Planet of the Chickens

Incubating Chicks

Chickens are now the most numerous vertebrate on the planet. 66 billion of them are slaughtered for food annually. And these are not your father’s chickens either, because these birds sprout legs and thighs that have been genetically modified and are significantly larger than their predecessor’s. These bird’s existence is yet another example of humanity’s impact here, on God’s little golf ball.

We are now living in the Anthropocene epoch. This is an era that is marked by significant human impact on Earth’s geology and ecosystems, including, but not limited to, climate change. This was the thesis of Dr. TR Kidder’s talk, The Anthropocene Era: Have Humans Become a Greater Force Than All of Nature? He is the chairman of Washington University’s Anthropology Department and was this month’s speaker, at last night’s Science on Tap.

Kidder raised the question, in future epochs, will any signs of man’s existence remain? There is no need to worry about that. The birth of humanity has always been coincidental with the creation of garbage. Anthropologists rely upon first finding human garbage, as a means to search for human bones.

Examples of mankind’s impact on this blue marble abound. Plastiglomerate, stone that contains mixtures of sedimentary grains, and other natural debris and is held together by hardened molten plastic can be found everywhere. 500 million tons of elemental aluminum has been smelted, not a naturally occurring material. 50 billion tons of concrete has been mixed. That is enough concrete to cover the surface of the Earth to a meter’s depth. The geologic record of our existence will not soon disappear.

Archeologists like to separate earth’s history into neat little time periods. The K-T boundary, the geologic transition between the Cretaceous and Tertiary eras is a excellent facilitator for this behavior. Similarly, Kidder proposes July 16, 1945 as the beginning of the Anthropocene epoch. Not that that is when this era began. In actually began much earlier, but on that day near Alamogordo, NM, the first atom bomb was detonated. In subsequent years, through the sixties, following nuclear tests have blanketed the planet with a layer of Strontium-90, a golden spike that will crisply delineate in a geologic timeframe what preceded man and what came afterwards. Because chemically strontium mimics calcium, any child of the sixties has Strontium-90 embedded in their teeth and bones. Coincidentally, Strontium-90 is already being used to detect fine wine fraud.

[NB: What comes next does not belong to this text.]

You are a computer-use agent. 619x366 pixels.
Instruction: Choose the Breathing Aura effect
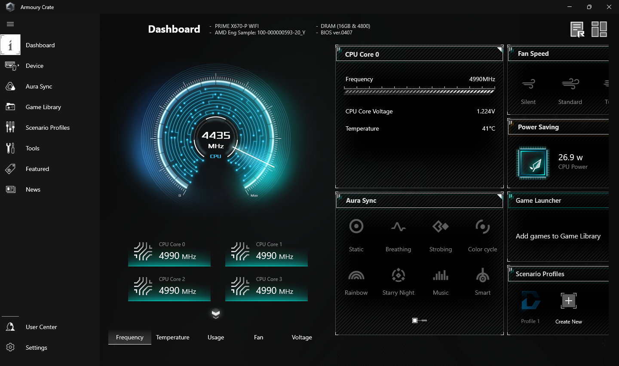click(x=398, y=226)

The current CO2 concentration in the atmosphere is now above 400 ppm, a level that has not been seen on this planet for 3 million years. No person alive today will see atmospheric CO2 concentration fall below that level. You could say that global warming is now sorta baked into the equation. It is generally thought that the rise of CO2 levels and the advent of global warming began in the Industrial Revolution, but polar ice core records show that CO2 rise began with the start of the Holocene epoch, some 11,700 years ago and coincided with the first farms. Slash and burn agriculture released CO2, but more importantly, the people of the cleared fields began changing the face of the earth. The last most significant decrease in CO2 levels occurred around 1610 or more than a hundred years after Columbus sailed. In between that date and his first voyage, it is estimated that some 20 million Native Americans died. Their deaths and the brief decline of agriculture in the New World is believed to be the cause for that CO2 dip.

Are we hard-wired for destruction? Our record as a species indicates that we are, even as far back as paleolithic man, on whom the extinction of many species of mega-fauna can be pinned. At this crossroads, we need to become better, more thoughtful stewards, but that is against our nature. Humanity has always had to wrestle with problems that offer either a pay now or pay later proposition. People invariably choose later, even though later is much more expensive.

Kidder’s talk was very informative, if a bit depressing. At least it took our minds off of the Corona virus for a while. I love the new venue for these talks, the Jefferson Ballroom on Chouteau. Anne and I shared a PW Pizza for dinner. We’ve been promised a much lighter topic for next month’s talk, Helium.